> **Textauszug**
------------------------------------

Sie sind aber der Architekturkritiker mit der besten Nachrede. Woher kommt das?

Ich glaube, das liegt nicht an den Kritiken, sondern daran, dass ich jahrelang in den Bundesländern herumgekrebst bin. Wenn in der Beilage der „Presse“ eine ganze Seite erschienen ist, dann war das was. In Wien ist es ja so: Wenn man einen kritisiert, hat man hundert Freunde. Wenn man einen lobt, hundert Feinde. Kritik ist leichter möglich, wenn man nichts weiß.

Unfundiert war Ihre Kritik ja nicht.

Ich trau mir heute nicht zu sagen, dass sie fundiert war. Ich war einfach goschert. Jetzt ist für mich persönlich Kritik überhaupt nicht mehr möglich.

Warum?

Solang ich Architekturkritik gemacht habe, war ich anders fokussiert. Nicht dass man Fehler sucht, aber man schaut kritisch, was falsch war. Sobald man einen Architekturführer macht, schaut man, was positiv ist, was man auswählen und in einem Kontext erwähnen kann. Das ist eine andere Blickweise.

Erwarten Architekten nicht automatisch eine affirmative Berichterstattung?

------------------------------------

> **Aufgaben**
1) Beantworte kurz anhand des Interviews über Architekturkritik:
(a) Wo ist die befragte Person nach eigener Aussage jahrelang herumgekrebst?
(b) Was hat man in Wien laut dem Interview, wenn man einen lobt?
(c) Worauf schaut man, sobald man einen Architekturführer macht?
2) Übersetze den Satz „Kritik ist leichter möglich, wenn man nichts weiß.“ aus dem Interview über Architekturkritik ins Englische.
3) Schreib das Interview über Architekturkritik im Anschluss an seine letzte Frage weiter.
Für diese Aufgaben sind die Zeilen ohne Belang.

> **Bereitgestellte Daten**

------------------------------------

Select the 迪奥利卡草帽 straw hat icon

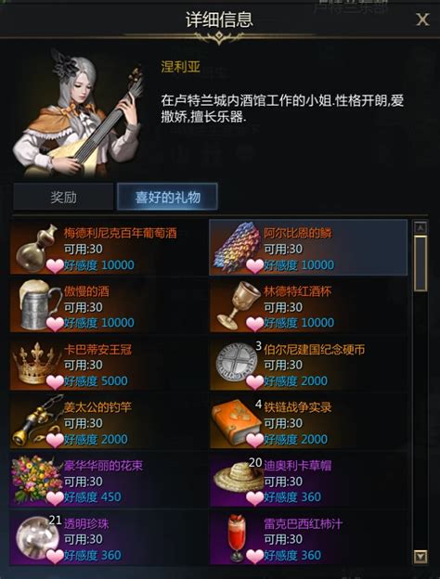238,477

------------------------------------

> **Geordnete Lösungen**
1)
(a) In den Bundesländern.
(b) Hundert Feinde.
(c) Darauf, was positiv ist, was man auswählen und in einem Kontext erwähnen kann.

2) Criticism is easier when you know nothing.

3)
Mitte der 60er-Jahre hat Ferdinand Kitt in der Zentralvereinigung der Architekten eine Aktion gestartet, damit mehr über Architektur publiziert wird. Was geschrieben wird, hat er gesagt, ist wurscht, Hauptsache viel. Dann kam die Zeit, wo das Interessante und die Personen im Vordergrund standen. Vorher war die Diskussion eher thematisch orientiert. Es gab eine U-Bahn-Diskussion oder Kirchenbauaustellungen. Dann kamen Architekten wie Zünd-Up, Haus-Rucker-Co, Coop Himmelb(l)au, deren Namen ja fast Werbeslogans waren. Da begann es, dass mit der Architektur um Aufmerksamkeit gerungen wurde.

Hat sich mit dem Bauen auch das Schreiben darüber verändert?

Ein Teil der Architekturschreiber ist immer noch am Bauen dran. Aber es gibt viele Wellenreiter, die theoretisch herumspielen, was ja gerade modern ist, und die sich nichts mehr anschauen. Das habe ich nie verstanden. Aber die, die sich die Mühe machen, die Leute zu kontaktieren und sich Bauten anzuschauen, die sind natürlich im gleichen Boot. Was mir gefällt, ist: dass man an der Kunst-Uni Linz Projekte in Entwicklungsländern macht, wieder viel auf Baustellen arbeitet.

Diese Welle der großen Blasen hat ja im Wiener Stadtbild nicht so gegriffen.

Wien ist ein konservatives Pflaster. Hier hat auch die Postmoderne fast nichts angerichtet. Die großen Knüller gibt es halt nicht.

Sollte die eine Weltstadt nicht auch haben?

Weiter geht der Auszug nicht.